Get a taste of life as a prisoner of yesteryear at the Old Gaol Museum. Be regaled by fascinating stories from the days of the gaol’s operation and take a sneak peek at how the prisoners lived.
Built in the 1880s by Colonial Architect James Barnet the gaol became a home for the wayward in September 1882 and operated as a medium security prison for 100 years. Although the planned capacity of the gaol was 32 inmates, up to 49 have been accommodated. Nobody was ever hanged in the Gaol.
After its closure the Narrabri Historical Society was invited to house their collection in the Old Gaol section, and the museum opened in 1988. Visitors can experience the austere “feel” of the building with its cells, exercise yard and a black tracker’s hut.
Today the museum houses an extensive collection of artefacts of historical, archival and cultural significance, in addition to an extensive family history section catalogued by dedicated local historians.

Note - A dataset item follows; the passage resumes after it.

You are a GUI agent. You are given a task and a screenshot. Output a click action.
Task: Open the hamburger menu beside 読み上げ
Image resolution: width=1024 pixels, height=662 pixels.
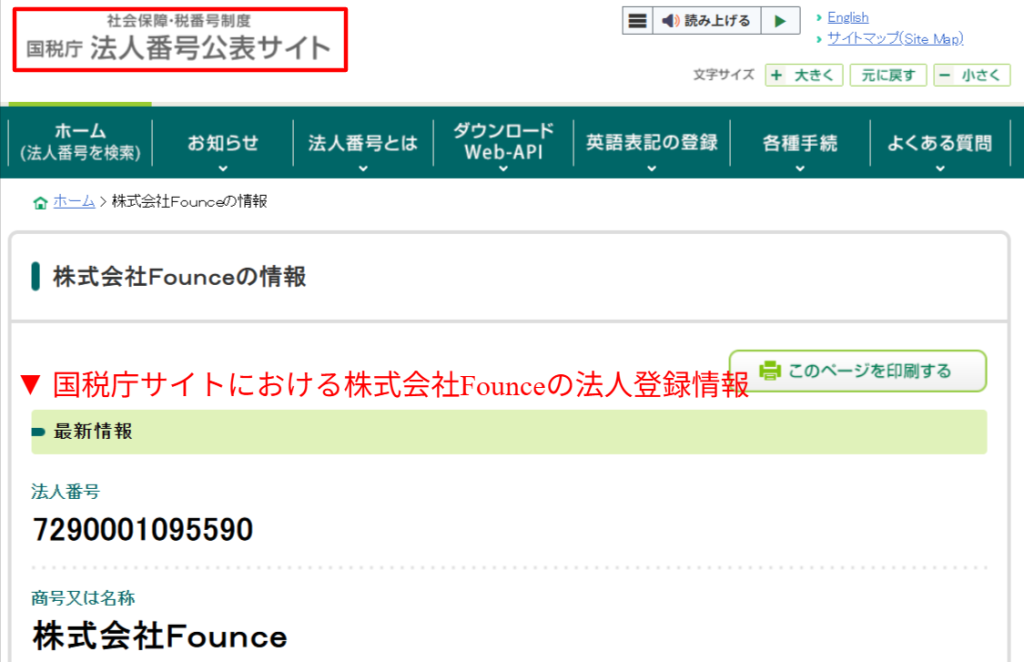(x=637, y=20)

From a historical point of view, the centre houses a well documented range of early Australian memorabilia. The women’s cell is given over to the “Dalway Collection”, a fascinating collection of documents, uniforms, paintings and other articles from an influential Irishman who travelled to Australia in the early 1800’s, changed his name and took up life as an Australian. A well-versed guide will share the history of this early pioneer.
Night tours are available for groups of ten or more.
Tours of the town starting or ending with a visit to the museum can be arranged and are hosted by members of the Historical Society. For more information or to organise a tour please contact the Narrabri Shire Visitor Information Centre.
The Old Gaol Heritage Museum is located in Narrabri.
From the Narrabri Shire Visitor Information Centre, drive up Lloyd Street for two blocks, then turn right into Barwan Street.
Continue on Barwan Street for three blocks until you reach the Old Gaol Heritage Museum on the corner of Bowen Street.